##### Task input

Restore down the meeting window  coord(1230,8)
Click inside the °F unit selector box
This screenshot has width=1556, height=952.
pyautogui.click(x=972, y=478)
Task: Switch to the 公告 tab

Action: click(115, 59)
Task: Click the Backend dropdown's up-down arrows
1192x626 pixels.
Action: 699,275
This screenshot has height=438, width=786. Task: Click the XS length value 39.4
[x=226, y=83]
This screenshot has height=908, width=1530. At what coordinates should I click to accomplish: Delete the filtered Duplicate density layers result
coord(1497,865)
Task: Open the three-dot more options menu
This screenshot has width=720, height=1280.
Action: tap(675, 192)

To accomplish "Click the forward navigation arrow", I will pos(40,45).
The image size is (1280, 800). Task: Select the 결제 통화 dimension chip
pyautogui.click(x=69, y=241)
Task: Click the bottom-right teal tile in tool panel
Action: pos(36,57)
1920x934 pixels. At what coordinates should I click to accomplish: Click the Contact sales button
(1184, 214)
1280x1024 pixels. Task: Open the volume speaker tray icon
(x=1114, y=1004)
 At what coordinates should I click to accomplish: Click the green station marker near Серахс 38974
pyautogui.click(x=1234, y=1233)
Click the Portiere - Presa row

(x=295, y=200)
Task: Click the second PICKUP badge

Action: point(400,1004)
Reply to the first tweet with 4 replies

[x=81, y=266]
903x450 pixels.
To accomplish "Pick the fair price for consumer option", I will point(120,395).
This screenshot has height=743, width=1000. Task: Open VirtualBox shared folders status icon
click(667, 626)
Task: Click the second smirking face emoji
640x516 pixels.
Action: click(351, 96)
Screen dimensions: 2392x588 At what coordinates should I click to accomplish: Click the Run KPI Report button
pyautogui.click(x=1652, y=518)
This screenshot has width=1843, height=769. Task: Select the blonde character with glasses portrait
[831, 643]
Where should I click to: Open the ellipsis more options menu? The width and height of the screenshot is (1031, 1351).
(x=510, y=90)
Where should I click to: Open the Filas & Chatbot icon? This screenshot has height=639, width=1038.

##########

Transcribe the data above verbatim, preserving every line.

Restore down the meeting window  coord(1230,8)
Click inside the °F unit selector box
This screenshot has width=1556, height=952.
pyautogui.click(x=972, y=478)
Task: Switch to the 公告 tab

Action: click(115, 59)
Task: Click the Backend dropdown's up-down arrows
1192x626 pixels.
Action: 699,275
This screenshot has height=438, width=786. Task: Click the XS length value 39.4
[x=226, y=83]
This screenshot has height=908, width=1530. At what coordinates should I click to accomplish: Delete the filtered Duplicate density layers result
coord(1497,865)
Task: Open the three-dot more options menu
This screenshot has width=720, height=1280.
Action: tap(675, 192)

To accomplish "Click the forward navigation arrow", I will pos(40,45).
The image size is (1280, 800). Task: Select the 결제 통화 dimension chip
pyautogui.click(x=69, y=241)
Task: Click the bottom-right teal tile in tool panel
Action: pos(36,57)
1920x934 pixels. At what coordinates should I click to accomplish: Click the Contact sales button
(1184, 214)
1280x1024 pixels. Task: Open the volume speaker tray icon
(x=1114, y=1004)
 At what coordinates should I click to accomplish: Click the green station marker near Серахс 38974
pyautogui.click(x=1234, y=1233)
Click the Portiere - Presa row

(x=295, y=200)
Task: Click the second PICKUP badge

Action: point(400,1004)
Reply to the first tweet with 4 replies

[x=81, y=266]
903x450 pixels.
To accomplish "Pick the fair price for consumer option", I will point(120,395).
This screenshot has height=743, width=1000. Task: Open VirtualBox shared folders status icon
click(667, 626)
Task: Click the second smirking face emoji
640x516 pixels.
Action: click(351, 96)
Screen dimensions: 2392x588 At what coordinates should I click to accomplish: Click the Run KPI Report button
pyautogui.click(x=1652, y=518)
This screenshot has width=1843, height=769. Task: Select the blonde character with glasses portrait
[831, 643]
Where should I click to: Open the ellipsis more options menu? The width and height of the screenshot is (1031, 1351).
(x=510, y=90)
Where should I click to: Open the Filas & Chatbot icon? This screenshot has height=639, width=1038.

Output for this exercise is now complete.